Given this, yes, something along these lines sounds realistic. It also
sounds like implementation would greatly benefit (if not require)
foundational support from core, as opposed to being done outside of
Cassandra (which I understand you are suggesting). I wasn't sure if
the idea was to try to do this completely separate (aside from vector
clock support).

-+ Tatu +-

Re: How do vector clocks and conflicts work?
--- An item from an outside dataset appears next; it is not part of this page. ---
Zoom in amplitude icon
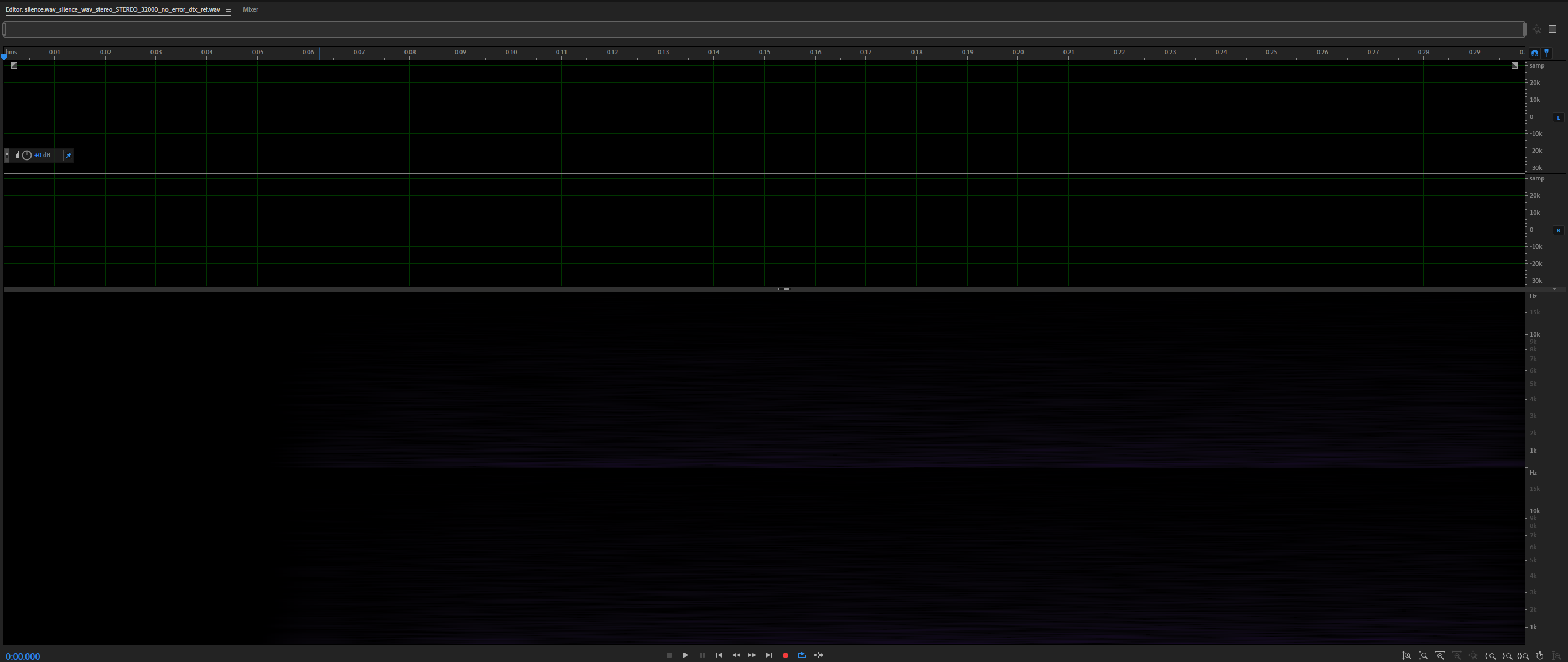Viewport: 1568px width, 662px height. click(x=1406, y=656)
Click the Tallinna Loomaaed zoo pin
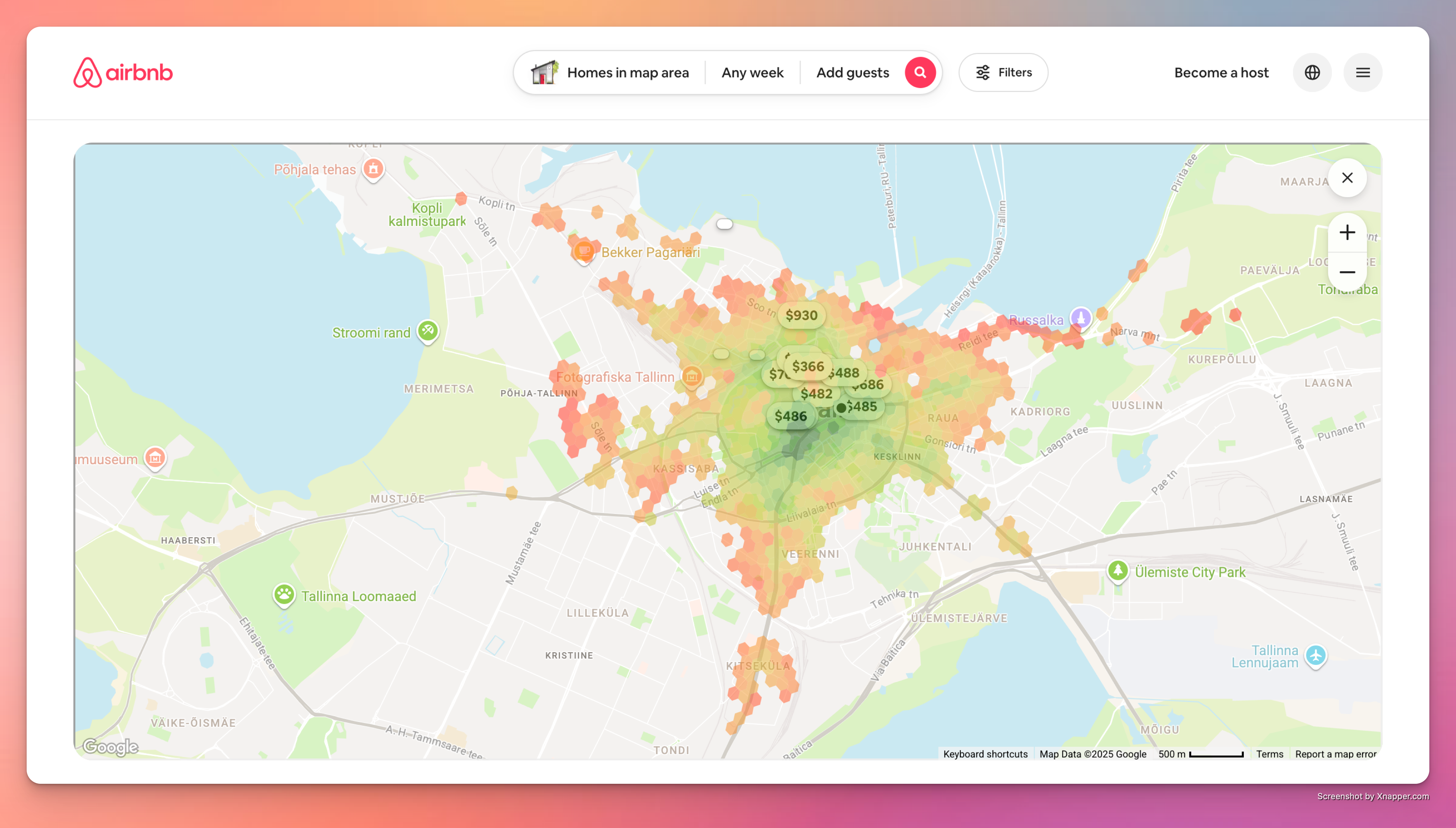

Posted by Mike Malone <mi...@simplegeo.com>.
>
> As long as the conflict resolver knows that two writers each tried to
> increment, then it can increment twice. The conflict resolver must know
> about the semantics of "increment" or "decrement" or "string append" or
> "binary patch" or whatever other merge strategy you choose. You'll register
> your "strategy" with Cassandra and it will apply it. Presumably it will also
> maintain enough context about what you were trying to accomplish to allow
> the merge strategy plugin to do it properly.
>
>
>> That is to say, my understanding was that vector clocks would be
>> required but not sufficient for reconciliation of concurrent value
>> updates.
>
>
The way I envisioned "eventually consistent counters" working would require
something slightly more sophisticated... but not too bad. As incr/decr
operations happen on distributed nodes, each node would keep a (vector
clock, delta) tuple for that node's local changes. When a client fetched the
value of the counter the vector clock deltas and the reconciled count would
be combined into a single result. Similarly, when a replication /
hinted-handoff / read-repair reconciliation occurred the counts would be
merged into a single (vector clock, count) tuple.

Maybe there's a more elegant solution, but that's how I had been thinking
about this particular problem.

Mike